WebBrowser1.navigate "someserver/somedir/somereport.rpt", BrowserNavConstants.navNoHistory, "_SELF", "somepromptexparms&User0=someuser&Password0=somepwd&CMD=Export&EXPORT_FMT=U2FPDF:0
"

Alternatively, like you said, you could create a logontoken that was only valid for a single use and then use that to view the report. You could do this with a CSP page but the username and password would still have to cross the network as clear text or, if the Crystal Enterprise SDK DLLs are available on the machine you could do this from within VB and just send the logontoken up instead.

 

[datavalue]

I tried your idea of the POST method but I couldn't get it to work. Crystal Enterprise did not want to accept the Post method. I don't know if it was due to the version of IE (IE5.00.3314), the version of Crystal we are using or a coding error. It's most probably the IE version as I can't stop the history from being added to either.

In the end I did a bit of thinking and now I have got it all to work using managed reports.

We set up the login string to be &apsuser=&apslogin=&apsauthtype=secWindowsNT
NB. not bothering with any apstoken or session.

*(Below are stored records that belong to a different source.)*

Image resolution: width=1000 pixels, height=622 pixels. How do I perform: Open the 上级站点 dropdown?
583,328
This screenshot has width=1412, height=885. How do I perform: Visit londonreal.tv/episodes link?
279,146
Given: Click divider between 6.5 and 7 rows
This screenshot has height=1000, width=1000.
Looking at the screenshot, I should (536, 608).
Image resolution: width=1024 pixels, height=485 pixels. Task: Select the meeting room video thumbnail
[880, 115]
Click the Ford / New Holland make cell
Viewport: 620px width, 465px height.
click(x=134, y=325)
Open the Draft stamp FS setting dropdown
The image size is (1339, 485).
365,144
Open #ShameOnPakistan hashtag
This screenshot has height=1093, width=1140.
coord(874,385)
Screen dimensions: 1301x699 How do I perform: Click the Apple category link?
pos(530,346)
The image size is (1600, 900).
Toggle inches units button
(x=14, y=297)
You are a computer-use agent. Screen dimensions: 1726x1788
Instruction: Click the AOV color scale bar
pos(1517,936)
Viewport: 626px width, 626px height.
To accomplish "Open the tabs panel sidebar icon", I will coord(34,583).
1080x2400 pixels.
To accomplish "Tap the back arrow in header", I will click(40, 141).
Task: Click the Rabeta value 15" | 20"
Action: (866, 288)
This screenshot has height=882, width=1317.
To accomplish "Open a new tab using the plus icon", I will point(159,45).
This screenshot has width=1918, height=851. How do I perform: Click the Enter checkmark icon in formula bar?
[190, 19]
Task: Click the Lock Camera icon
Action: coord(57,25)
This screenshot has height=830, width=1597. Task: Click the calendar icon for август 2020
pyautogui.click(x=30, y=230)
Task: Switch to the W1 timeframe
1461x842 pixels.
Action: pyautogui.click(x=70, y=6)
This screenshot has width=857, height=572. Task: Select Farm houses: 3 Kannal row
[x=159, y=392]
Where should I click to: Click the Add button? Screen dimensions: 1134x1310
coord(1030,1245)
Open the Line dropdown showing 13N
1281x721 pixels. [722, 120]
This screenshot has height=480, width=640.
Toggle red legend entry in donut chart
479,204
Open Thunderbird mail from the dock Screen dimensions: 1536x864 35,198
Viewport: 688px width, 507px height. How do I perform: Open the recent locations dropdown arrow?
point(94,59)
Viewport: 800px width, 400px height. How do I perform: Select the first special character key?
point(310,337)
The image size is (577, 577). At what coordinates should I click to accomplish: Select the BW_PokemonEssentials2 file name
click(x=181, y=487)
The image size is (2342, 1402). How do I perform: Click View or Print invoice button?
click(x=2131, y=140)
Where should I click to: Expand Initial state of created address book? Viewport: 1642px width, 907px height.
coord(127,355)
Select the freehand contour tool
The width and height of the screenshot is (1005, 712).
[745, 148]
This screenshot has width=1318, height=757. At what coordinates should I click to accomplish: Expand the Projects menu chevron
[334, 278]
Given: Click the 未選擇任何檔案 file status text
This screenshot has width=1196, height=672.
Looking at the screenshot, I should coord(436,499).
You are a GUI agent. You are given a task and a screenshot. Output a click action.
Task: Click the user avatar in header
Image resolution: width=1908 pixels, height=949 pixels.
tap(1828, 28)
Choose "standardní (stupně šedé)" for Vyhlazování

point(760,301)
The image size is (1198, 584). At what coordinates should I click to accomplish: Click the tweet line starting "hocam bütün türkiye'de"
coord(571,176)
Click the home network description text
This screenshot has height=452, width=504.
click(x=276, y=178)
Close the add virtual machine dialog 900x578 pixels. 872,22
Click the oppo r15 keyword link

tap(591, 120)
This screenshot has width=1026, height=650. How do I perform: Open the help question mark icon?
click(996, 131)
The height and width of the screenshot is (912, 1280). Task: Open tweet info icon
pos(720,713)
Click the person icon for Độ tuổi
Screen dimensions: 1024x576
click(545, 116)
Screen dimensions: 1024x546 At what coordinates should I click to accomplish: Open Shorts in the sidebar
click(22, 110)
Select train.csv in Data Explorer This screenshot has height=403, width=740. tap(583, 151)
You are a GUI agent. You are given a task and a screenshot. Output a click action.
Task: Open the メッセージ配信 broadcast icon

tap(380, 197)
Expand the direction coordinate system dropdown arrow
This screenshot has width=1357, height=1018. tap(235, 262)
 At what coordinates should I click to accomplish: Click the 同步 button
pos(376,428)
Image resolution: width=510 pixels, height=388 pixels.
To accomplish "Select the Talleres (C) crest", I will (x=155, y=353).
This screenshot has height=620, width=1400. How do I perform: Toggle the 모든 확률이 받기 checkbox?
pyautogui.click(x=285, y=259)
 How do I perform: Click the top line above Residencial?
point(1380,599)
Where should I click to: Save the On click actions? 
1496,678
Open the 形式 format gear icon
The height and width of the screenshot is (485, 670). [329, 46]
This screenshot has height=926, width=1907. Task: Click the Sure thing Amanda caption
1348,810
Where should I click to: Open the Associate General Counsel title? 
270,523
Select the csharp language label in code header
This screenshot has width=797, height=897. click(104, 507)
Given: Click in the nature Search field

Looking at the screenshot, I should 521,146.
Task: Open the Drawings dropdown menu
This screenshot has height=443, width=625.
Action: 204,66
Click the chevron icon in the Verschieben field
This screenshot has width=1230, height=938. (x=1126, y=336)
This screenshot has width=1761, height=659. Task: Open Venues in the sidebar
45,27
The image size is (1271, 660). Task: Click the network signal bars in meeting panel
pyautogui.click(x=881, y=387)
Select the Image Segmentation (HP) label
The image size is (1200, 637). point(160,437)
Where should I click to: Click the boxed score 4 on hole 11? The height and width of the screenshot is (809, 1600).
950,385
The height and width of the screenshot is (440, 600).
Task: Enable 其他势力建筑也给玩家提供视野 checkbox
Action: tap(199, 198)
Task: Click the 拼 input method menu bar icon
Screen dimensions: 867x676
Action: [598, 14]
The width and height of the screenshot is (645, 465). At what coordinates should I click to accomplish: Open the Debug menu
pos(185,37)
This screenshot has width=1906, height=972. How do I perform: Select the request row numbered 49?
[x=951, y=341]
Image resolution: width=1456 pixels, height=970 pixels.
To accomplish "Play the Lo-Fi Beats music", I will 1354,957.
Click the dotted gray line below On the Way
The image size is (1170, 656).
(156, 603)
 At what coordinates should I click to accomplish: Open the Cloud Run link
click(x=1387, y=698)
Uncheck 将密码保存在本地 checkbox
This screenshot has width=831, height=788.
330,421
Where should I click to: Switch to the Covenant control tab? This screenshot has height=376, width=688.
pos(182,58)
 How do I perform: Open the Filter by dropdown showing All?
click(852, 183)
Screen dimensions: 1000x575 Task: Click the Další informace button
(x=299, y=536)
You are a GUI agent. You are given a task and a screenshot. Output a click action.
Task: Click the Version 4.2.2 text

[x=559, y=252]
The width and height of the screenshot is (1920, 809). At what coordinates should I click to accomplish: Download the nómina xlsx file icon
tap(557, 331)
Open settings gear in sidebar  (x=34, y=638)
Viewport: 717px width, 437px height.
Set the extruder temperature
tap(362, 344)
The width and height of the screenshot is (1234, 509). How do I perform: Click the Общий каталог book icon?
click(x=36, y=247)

In this way my code should pass a security audit as I don't expose the userid and password as it uses NT authentication. All we need to is ensure the user's wanting to produce the reports have their NT user id added to the Crystal Enterprise Servers list of user id's.

We now have to populate a database with the report id's of the managed reports now. Unless I can use the report name and user directory?
But if I did use the name, what would the path to the report be?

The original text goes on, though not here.